Distance de plantation des arbres chez le voisin : ce que dit la loi

Vous venez d’acquérir un terrain et souhaitez planter une rangée d’arbres en bordure. Ou votre voisin vient de planter des cyprès à 80 cm de votre clôture et ils commencent à dépasser les 3 mètres. Dans les deux cas, la même question se pose : quelle est la distance de plantation légale entre arbres et voisins ? La réponse est encadrée par le Code civil depuis 1881 — mais elle cache des nuances que la plupart des propriétaires ignorent, notamment en Île-de-France où les règles locales peuvent radicalement différer du droit commun.

Ce que dit le Code civil : les distances de base

Le cadre légal national est posé par les articles 671 et 672 du Code civil, consultables directement sur Légifrance. Ces textes définissent deux règles selon la hauteur de la plantation.

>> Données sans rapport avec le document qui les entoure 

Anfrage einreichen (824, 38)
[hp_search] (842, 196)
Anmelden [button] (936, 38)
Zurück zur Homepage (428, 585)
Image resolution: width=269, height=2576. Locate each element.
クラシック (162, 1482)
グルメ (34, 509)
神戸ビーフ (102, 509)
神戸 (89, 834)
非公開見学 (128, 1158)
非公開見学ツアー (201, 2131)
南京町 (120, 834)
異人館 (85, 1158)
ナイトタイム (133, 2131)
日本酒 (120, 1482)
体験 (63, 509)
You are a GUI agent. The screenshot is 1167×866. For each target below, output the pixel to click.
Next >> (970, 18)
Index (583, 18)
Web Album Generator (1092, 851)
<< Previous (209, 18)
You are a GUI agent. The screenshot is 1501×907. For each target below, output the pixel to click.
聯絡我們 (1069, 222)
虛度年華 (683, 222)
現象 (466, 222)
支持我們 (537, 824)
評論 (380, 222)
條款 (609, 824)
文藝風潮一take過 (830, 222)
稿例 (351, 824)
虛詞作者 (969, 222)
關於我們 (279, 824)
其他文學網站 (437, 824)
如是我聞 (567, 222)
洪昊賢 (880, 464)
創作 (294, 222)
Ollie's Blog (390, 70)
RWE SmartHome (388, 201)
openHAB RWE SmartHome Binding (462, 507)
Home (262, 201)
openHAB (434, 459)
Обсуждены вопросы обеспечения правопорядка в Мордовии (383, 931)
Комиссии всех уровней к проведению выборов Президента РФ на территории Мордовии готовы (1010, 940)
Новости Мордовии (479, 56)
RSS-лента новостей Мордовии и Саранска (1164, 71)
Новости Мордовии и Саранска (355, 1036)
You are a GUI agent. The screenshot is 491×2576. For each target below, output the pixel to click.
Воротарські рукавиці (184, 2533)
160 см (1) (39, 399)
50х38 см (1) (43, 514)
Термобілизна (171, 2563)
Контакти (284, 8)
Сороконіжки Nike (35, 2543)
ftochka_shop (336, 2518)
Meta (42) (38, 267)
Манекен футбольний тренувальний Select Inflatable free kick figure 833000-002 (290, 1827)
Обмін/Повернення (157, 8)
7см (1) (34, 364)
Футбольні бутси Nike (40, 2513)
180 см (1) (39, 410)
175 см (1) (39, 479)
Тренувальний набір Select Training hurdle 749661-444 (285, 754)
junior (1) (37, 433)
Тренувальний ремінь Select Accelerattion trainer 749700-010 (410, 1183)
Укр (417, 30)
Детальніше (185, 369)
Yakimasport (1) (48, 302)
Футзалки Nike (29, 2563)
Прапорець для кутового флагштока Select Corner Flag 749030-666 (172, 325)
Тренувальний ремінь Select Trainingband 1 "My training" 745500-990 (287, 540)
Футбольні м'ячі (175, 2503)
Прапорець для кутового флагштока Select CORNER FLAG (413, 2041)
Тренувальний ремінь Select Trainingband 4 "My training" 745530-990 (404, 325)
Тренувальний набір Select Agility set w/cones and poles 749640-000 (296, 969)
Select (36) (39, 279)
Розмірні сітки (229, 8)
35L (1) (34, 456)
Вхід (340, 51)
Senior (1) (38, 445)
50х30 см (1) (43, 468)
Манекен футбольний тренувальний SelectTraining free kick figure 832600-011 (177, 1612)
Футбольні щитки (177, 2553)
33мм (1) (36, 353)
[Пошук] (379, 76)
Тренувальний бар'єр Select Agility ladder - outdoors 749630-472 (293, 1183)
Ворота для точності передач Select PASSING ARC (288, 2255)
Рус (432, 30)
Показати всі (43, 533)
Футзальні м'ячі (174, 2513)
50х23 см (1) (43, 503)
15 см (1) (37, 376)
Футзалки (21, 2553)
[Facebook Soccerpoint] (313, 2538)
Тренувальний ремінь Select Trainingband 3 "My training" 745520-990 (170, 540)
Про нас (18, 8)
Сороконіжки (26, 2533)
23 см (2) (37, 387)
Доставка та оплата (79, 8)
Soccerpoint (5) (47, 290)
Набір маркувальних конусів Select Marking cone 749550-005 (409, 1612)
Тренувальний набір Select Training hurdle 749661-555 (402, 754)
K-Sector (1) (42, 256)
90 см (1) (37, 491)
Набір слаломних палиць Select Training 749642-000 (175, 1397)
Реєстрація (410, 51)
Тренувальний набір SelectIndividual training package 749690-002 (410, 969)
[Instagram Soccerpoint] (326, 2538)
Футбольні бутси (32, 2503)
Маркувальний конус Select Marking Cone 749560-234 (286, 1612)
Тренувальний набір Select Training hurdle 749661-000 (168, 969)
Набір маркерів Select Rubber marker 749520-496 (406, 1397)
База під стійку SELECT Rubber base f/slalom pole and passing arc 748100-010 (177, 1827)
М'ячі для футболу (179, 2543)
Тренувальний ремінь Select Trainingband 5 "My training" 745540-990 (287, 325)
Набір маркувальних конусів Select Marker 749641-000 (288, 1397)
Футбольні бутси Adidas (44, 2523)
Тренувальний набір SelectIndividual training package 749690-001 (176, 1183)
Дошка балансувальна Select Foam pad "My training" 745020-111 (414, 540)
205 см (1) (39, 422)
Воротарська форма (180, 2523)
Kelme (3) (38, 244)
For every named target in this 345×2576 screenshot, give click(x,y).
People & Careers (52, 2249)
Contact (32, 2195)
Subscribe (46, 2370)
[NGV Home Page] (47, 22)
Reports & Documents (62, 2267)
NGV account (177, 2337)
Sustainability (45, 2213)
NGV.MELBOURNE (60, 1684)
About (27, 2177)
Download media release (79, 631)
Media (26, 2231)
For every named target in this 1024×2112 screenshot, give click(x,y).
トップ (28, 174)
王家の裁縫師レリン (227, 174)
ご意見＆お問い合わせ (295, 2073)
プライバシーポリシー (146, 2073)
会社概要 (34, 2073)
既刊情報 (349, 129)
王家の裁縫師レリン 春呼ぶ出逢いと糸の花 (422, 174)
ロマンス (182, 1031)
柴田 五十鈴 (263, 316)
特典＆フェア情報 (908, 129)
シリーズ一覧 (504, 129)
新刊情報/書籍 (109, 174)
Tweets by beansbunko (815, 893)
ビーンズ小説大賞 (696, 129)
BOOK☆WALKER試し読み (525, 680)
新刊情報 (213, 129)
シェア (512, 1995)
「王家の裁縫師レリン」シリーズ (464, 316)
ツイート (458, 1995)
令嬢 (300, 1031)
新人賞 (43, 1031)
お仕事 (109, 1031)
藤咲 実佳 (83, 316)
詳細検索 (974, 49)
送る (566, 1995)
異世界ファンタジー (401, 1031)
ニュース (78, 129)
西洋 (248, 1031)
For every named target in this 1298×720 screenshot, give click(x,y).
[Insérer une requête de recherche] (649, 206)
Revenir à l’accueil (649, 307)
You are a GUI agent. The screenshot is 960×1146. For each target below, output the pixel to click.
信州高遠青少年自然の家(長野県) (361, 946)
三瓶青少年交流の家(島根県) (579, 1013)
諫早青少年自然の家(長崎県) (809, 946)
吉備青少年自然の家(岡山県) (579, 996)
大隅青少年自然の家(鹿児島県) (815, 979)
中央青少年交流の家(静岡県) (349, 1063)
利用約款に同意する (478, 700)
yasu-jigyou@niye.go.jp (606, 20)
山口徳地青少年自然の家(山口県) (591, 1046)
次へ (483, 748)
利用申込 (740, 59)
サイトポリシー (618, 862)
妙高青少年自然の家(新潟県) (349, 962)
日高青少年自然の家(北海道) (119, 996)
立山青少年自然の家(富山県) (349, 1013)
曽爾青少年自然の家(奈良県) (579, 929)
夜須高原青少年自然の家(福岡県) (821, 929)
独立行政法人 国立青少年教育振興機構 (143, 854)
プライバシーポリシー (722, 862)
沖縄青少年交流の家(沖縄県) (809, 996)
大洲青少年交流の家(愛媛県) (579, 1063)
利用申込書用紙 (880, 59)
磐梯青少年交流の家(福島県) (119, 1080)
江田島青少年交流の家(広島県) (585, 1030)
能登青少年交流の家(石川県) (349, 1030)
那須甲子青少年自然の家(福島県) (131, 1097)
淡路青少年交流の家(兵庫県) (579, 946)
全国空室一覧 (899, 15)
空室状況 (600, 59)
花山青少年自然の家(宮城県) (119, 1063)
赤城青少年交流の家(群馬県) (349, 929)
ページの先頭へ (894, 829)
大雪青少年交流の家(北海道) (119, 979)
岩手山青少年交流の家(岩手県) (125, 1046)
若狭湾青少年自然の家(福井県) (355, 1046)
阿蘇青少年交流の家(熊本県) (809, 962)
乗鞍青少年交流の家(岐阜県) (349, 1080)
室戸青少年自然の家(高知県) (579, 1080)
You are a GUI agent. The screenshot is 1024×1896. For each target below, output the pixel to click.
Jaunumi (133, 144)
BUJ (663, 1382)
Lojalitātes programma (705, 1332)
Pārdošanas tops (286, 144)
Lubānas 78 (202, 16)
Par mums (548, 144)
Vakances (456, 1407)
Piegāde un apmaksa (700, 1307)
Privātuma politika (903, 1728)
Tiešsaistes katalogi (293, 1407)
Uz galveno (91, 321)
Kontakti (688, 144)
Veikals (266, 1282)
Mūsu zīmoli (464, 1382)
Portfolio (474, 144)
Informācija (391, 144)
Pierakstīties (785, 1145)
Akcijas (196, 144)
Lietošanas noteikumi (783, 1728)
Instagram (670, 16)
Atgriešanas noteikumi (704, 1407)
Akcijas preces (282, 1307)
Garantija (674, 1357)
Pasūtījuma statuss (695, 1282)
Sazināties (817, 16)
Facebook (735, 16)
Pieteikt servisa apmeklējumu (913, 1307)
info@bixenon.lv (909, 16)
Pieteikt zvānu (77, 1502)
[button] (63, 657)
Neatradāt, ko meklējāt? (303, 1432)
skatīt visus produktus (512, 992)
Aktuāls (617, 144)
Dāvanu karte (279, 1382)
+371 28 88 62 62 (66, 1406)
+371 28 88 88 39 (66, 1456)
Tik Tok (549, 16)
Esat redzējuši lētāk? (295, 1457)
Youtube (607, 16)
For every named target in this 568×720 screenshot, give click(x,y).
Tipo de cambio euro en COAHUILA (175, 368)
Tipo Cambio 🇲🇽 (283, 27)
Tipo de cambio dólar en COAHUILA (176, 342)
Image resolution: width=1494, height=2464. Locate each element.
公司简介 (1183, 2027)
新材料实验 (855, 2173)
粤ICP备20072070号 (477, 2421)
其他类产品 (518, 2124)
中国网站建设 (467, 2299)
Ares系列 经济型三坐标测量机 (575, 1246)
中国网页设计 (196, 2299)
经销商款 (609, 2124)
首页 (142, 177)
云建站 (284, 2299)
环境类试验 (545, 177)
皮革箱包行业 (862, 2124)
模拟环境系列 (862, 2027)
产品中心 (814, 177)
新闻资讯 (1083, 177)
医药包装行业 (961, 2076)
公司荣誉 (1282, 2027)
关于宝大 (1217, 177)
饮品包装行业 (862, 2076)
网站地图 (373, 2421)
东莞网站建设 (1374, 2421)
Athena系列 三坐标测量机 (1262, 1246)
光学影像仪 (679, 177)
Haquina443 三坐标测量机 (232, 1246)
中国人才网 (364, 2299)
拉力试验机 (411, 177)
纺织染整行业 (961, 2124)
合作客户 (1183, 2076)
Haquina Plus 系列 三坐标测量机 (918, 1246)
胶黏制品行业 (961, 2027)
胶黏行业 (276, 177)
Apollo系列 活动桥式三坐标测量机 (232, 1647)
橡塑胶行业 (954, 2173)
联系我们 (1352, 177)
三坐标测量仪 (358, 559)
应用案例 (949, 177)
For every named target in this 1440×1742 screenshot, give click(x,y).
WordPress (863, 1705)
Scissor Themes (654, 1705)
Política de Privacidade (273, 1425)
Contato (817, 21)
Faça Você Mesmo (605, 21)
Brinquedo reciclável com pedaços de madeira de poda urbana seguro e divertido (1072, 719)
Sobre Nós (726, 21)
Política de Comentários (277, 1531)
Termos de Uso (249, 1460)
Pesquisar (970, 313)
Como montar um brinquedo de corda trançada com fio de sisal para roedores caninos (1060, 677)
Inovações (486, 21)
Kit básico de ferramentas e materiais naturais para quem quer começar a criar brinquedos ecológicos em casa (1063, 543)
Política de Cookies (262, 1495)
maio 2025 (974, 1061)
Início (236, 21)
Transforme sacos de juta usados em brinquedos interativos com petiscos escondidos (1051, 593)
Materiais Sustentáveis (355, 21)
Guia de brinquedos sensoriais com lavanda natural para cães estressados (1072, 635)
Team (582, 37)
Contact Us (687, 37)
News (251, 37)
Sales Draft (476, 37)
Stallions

Hauteur de la plantationDistance minimale à la limite séparative
Plus de 2 mètres2 mètres
2 mètres ou moins0,50 mètre
En espalier contre un murAucune distance, mais ne dépasse pas la crête

Ces distances s’appliquent à défaut de règlements particuliers ou d’usages constants et reconnus. Autrement dit, le Code civil n’est que supplétif : il ne s’applique que si rien d’autre — PLU, arrêté local, usage coutumier — ne régit votre commune.

Comment mesurer correctement la distance

C’est un point que peu de propriétaires connaissent et qui peut faire toute la différence devant un juge : la distance se calcule depuis le centre du tronc au niveau du sol jusqu’à la ligne séparative — pas depuis l’écorce extérieure, pas depuis les branches les plus proches. La croissance ultérieure du tronc ne modifie donc pas le calcul initial, comme l’a précisé la Cour de cassation dans un arrêt du 19 mai 2004.

Si les deux propriétés sont séparées par un cours d’eau, la distance se calcule depuis le milieu du lit du ruisseau, sauf si celui-ci appartient à l’un des riverains.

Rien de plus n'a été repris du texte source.